Quatro anos depois de sediar Jogos Olímpicos, Brasil fica sem vaga para a disputa do ciclismo de estrada em Tóquio
Do Bikemagazine
Foto de divulgação
Com o encerramento do ranking 2019 do ciclismo de estrada da UCI (União Ciclística Internacional) veio a confirmação de que o Brasil ficará de fora da disputa de estrada dos Jogos Olímpicos de Tóquio-2020, o que não ocorria desde 1976, em Montreal, no Canadá.
As vagas para Tóquio-2020 são baseadas no ranking das nações da UCI combinadas com os rankings individuais (Top 200 no masculino e Top 100 no feminino). No ranking das nações, no masculino os 50 primeiros países garantem pelo menos uma vaga e no feminino os 22 primeiros países, apesar de ainda entrar na conta uma cota de vagas por continente.
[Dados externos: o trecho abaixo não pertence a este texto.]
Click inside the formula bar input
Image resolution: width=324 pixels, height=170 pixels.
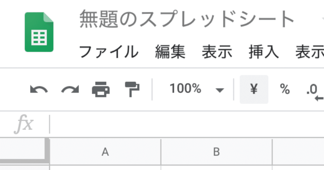click(x=152, y=124)
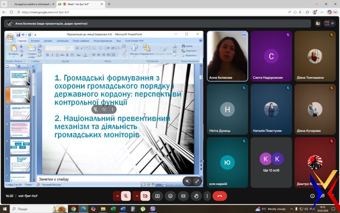Zoom in on the shared presentation
Image resolution: width=340 pixels, height=213 pixels.
[187, 181]
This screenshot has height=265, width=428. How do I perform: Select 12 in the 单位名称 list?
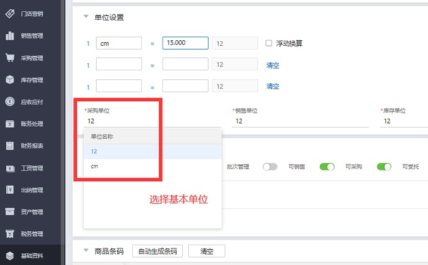[x=94, y=151]
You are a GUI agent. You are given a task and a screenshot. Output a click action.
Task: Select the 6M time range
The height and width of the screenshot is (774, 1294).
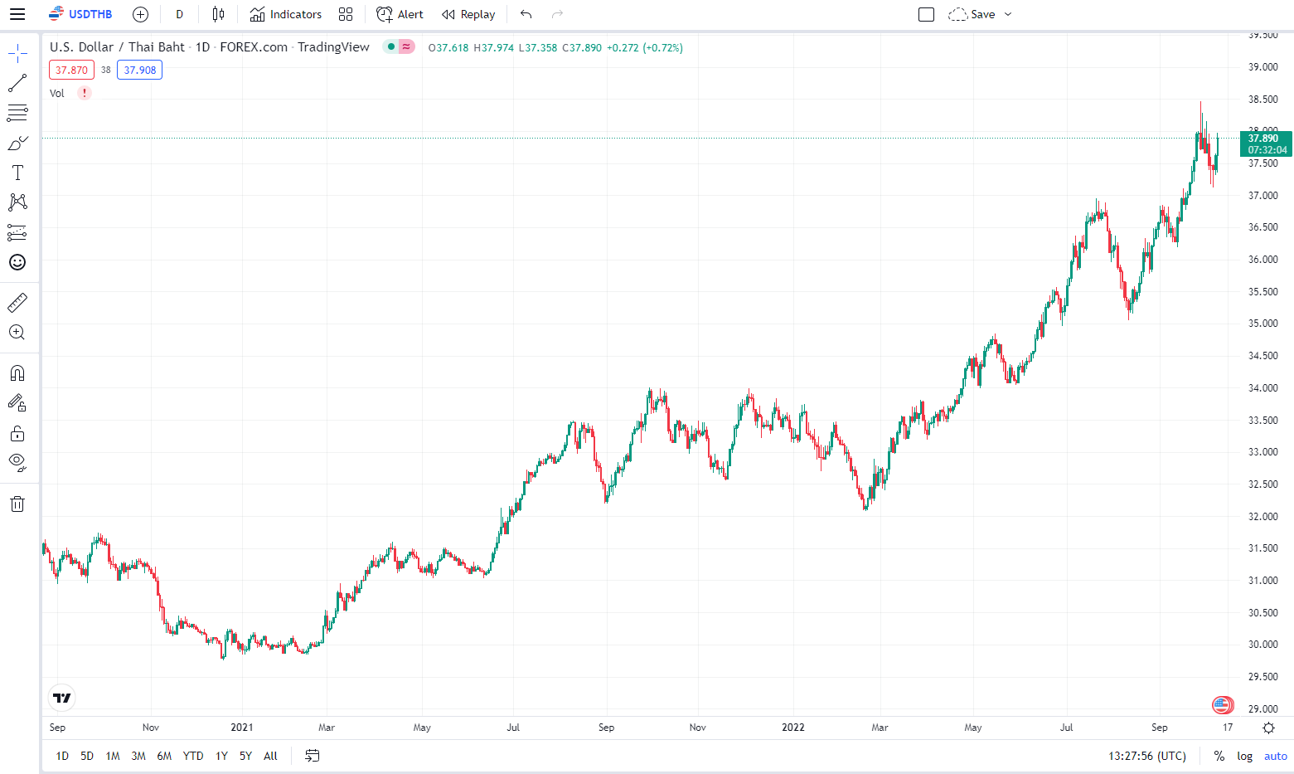pos(164,756)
No masculino, o Brasil ficou em 55º no ranking das nações e o melhor colocado no ranking individual, Rodrigo Nascimento, encerrou o ano em 705º lugar, uma posição atrás da segunda vaga da cota continental das Américas, com o 12º lugar no Pan-Americano de Ciclismo de Estrada. No feminino, Flávia Oliveira, que foi a 7ª colocada na prova de estrada dos Jogos Rio-2016, passou boa parte da temporada suspensa e terminou na 109ª posição, com o Brasil em 40º lugar.
Vale lembrar que o Brasil também não terá vagas para as provas de contrarrelógio em Tóquio-2020.